As seen here, the ESP model which creates our detector is quite simple. All that is needed is a source window to inject images, 2 windows to load the CV model and a scoring window. Once the model is loaded and running a Jupyter notebook can be used to visualize the outputs from the imageScoring ESP window.
Using ESPPy with Jupyter notebook
Using a Jupyter notebook we can use ESPPy to display ESP project information and subscribe to the imageScoring window to see the results. Let's take a look at the ESPPyRubiksControl Jupyter notebook which is located in the streaming directory. Using this notebook you can,
- Connect to ESP Server
- Load Project
- Subscribe to Event Streams
- Visualize Data from Streams
After the notebook is running in Jupyter connecting to an ESP server is a simple one line command. Once you have a connection to the server, you can query it for information about projects (running and stopped) and the server itself. You can also create, load, start, stop, and delete projects. Projects can be loaded from file paths, Python file objects, or URLs. Using the project.to_graph(schema=True) we can graphically see the currently active project.
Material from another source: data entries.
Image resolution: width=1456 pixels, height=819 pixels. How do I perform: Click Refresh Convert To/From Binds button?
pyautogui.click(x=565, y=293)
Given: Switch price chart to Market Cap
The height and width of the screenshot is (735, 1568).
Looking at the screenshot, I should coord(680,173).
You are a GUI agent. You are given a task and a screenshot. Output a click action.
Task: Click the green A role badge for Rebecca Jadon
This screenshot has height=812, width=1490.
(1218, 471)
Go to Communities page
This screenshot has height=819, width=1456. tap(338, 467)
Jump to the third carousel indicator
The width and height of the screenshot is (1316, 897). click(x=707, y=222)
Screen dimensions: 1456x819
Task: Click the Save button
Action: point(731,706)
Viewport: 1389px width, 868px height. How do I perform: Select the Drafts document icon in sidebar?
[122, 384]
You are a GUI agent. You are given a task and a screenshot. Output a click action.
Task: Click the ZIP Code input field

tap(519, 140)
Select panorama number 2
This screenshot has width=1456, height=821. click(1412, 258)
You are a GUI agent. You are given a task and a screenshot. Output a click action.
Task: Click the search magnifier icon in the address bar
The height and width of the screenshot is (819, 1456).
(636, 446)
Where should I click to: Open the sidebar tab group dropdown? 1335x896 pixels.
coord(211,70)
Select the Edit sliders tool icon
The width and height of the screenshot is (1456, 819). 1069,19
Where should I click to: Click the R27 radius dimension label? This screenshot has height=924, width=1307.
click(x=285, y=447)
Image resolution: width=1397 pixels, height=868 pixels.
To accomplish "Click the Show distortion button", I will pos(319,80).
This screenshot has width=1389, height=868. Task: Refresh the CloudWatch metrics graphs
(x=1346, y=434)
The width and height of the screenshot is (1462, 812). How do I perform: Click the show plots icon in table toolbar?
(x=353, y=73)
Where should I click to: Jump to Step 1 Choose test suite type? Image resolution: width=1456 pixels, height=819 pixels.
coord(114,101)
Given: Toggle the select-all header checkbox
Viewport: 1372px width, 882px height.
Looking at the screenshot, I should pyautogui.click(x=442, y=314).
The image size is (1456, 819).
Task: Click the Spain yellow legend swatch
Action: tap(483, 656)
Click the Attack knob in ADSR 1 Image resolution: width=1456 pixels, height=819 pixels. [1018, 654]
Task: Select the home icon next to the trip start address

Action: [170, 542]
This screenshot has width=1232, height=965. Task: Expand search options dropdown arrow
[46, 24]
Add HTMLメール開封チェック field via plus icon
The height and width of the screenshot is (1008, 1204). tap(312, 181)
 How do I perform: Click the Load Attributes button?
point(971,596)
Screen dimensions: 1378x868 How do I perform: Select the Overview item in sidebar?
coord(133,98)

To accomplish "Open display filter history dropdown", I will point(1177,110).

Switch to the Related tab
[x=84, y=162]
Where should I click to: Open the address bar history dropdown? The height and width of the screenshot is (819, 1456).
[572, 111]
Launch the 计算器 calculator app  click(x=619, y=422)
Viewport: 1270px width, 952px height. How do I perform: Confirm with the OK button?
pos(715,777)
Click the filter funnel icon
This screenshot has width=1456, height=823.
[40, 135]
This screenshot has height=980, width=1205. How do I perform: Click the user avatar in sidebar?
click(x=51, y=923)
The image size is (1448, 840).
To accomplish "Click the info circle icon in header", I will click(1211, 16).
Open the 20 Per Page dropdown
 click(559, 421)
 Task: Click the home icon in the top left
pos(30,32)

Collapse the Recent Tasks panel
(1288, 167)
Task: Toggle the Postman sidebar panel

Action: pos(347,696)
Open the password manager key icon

Jupyter notebook and ESPPy can be used to show streaming statistics. For example, here is a bar which shows the recent Rubik's cube results:
The combination of ESP, ESPPy, Python and Jupyter notebook is quite powerful. As you can see, SAS Analytics for IoT provides you with all the tools you’ll need to quickly go from concept to production. Although this example consumed image data, you can use any type of data. This comprehensive solution also provides tools to maintain and govern model development, as well as everything you need to visualize and cleanse new data sources. Let’s see where your imagination takes you! I’d love to hear how you put SAS Analytics for IoT to work for your company.